We chose to use HCT116 cells for this repeat experiment 1) to align with Fig S4A and 2) because, as previously mentioned, we consider HCT116 to be a good cell line for mechanistic studies because of its relative lack of idiosyncratic genetic features (compared to CFPAC-1, for example, which was derived from a patient with cystic fibrosis).
- What are the differences in tumor size for the experiment shown in Figure 5E? What about tumor cell death in the ICB vs. BQ+ICB groups?

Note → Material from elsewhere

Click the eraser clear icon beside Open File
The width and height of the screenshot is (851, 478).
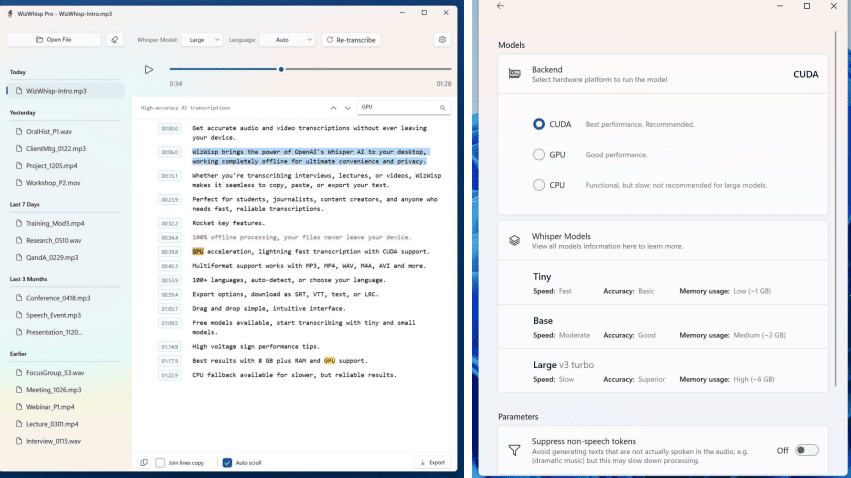click(115, 40)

Because this was a survival assay, direct comparisons of tumor volumes between groups was not possible at later time points, since mice that die or have to be euthanized are removed from their experimental group, which lowers the average group tumor burden at subsequent time points. Although tumor volume was the most common euthanasia criteria reached, a subset of mice were either found dead or had to be euthanized for other reasons attributed to their tumor burden (moribund state, inability to ambulate or stand, persistent bleeding from tumor ulceration, severe loss of body mass, etc.). This confounds any comparison of endpoint measurements (such as immunohistochemical quantification of tumor cell death markers, T-cell markers, etc.).
- The different response in the concurrent vs delayed treatment is very interesting. The authors suggest two possible mechanisms to explain this: "1) Concurrent BQ dampens the initial anticancer immune response generated by dual ICB, or b) cancer cell MHC-I and related genes are not maximally upregulated at the time of ICB administration with concurrent treatment". However, and despite the caveat of comparing the in vitro to the in vivo setting, Fig 2D shows upregulation of MHC I already at 24h of treatment in B16 cells. Have the authors checked T cell infiltration in the concurrent and delayed treatment setting?

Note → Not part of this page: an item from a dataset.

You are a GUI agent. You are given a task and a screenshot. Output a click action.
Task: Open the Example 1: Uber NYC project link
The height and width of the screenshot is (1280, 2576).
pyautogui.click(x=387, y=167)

For the same reasons described in response to the preceding comment, tumors harvested upon mouse death/euthanasia from our survival experiment were not suitable for cross-cohort comparison of tumor endpoint measurements. An additional experiment in which mice are necropsied at a prespecified time point (before any mice have died or reached euthanasia criteria, as in the experiment for Fig 5A-D) would be required to answer this question.

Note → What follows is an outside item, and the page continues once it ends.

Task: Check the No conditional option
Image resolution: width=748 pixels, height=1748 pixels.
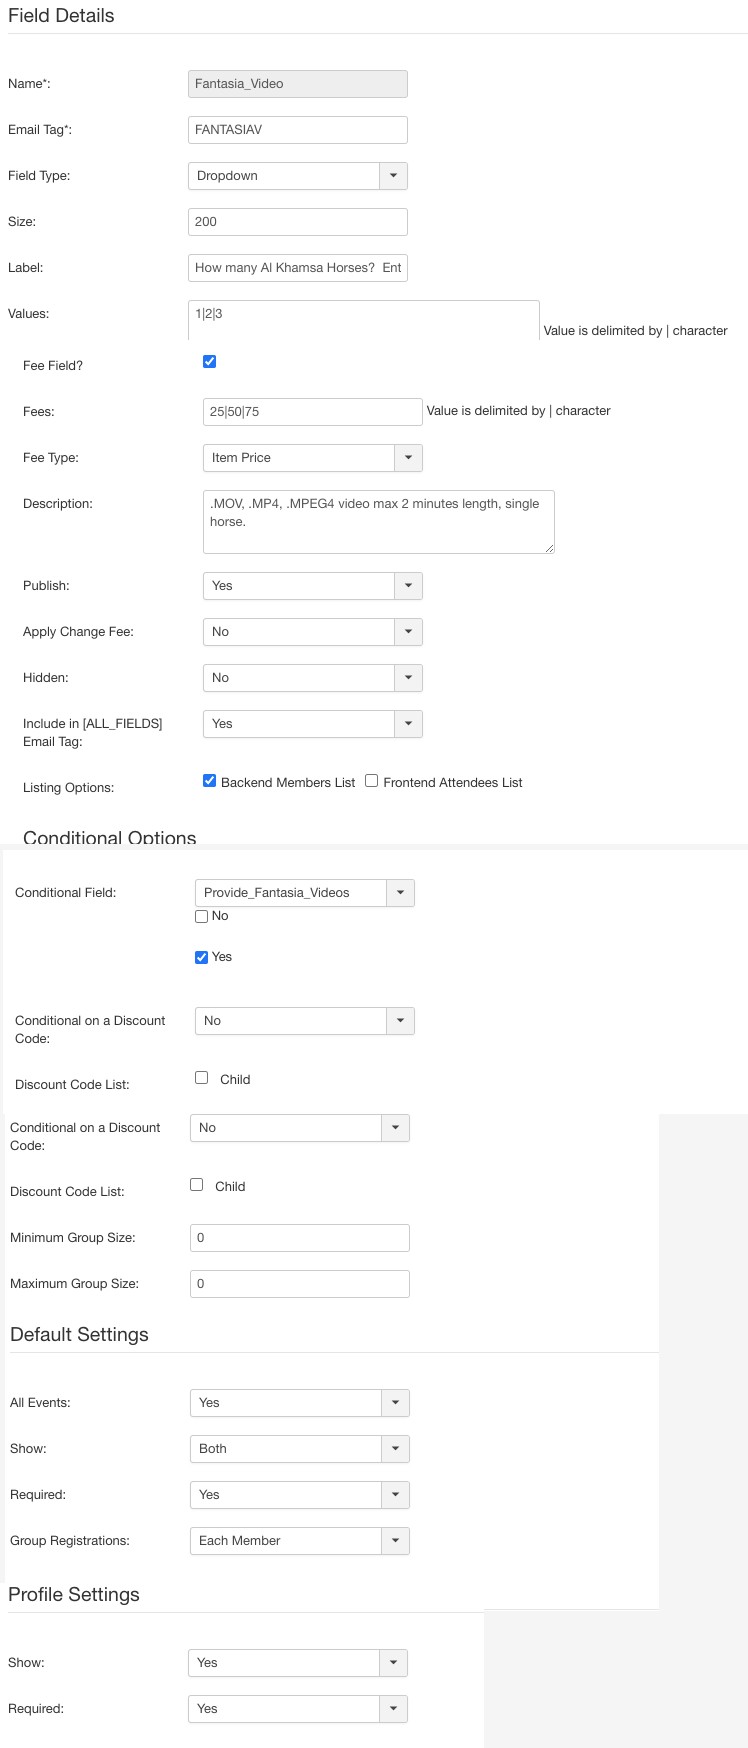Action: pyautogui.click(x=202, y=916)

- Page 5, line 181 -do the authors mean "nucleotide salvage inhibitors" instead of "synthesis"?
We believe the reviewer is referring to the following sentence:
“The other drugs screened included nucleotide synthesis inhibitors (5-fluorouracil, methotrexate, gemcitabine, and hydroxyurea), DNA damage inducers (oxaliplatin, irinotecan, and cytarabine), a microtubule targeting drug (paclitaxel), a DNA methylation inhibitor (azacytidine), and other small molecule inhibitors (Fig 2F).”
In this context, we believe our use of “synthesis” instead of “salvage” is correct, because methotrexate and 5-FU inhibit thymidylate synthase (which mediates de novo dTTP synthesis), while gemcitabine and hydroxyurea inhibit ribonucleotide reductase (which mediates de novo synthesis of all dNTPs).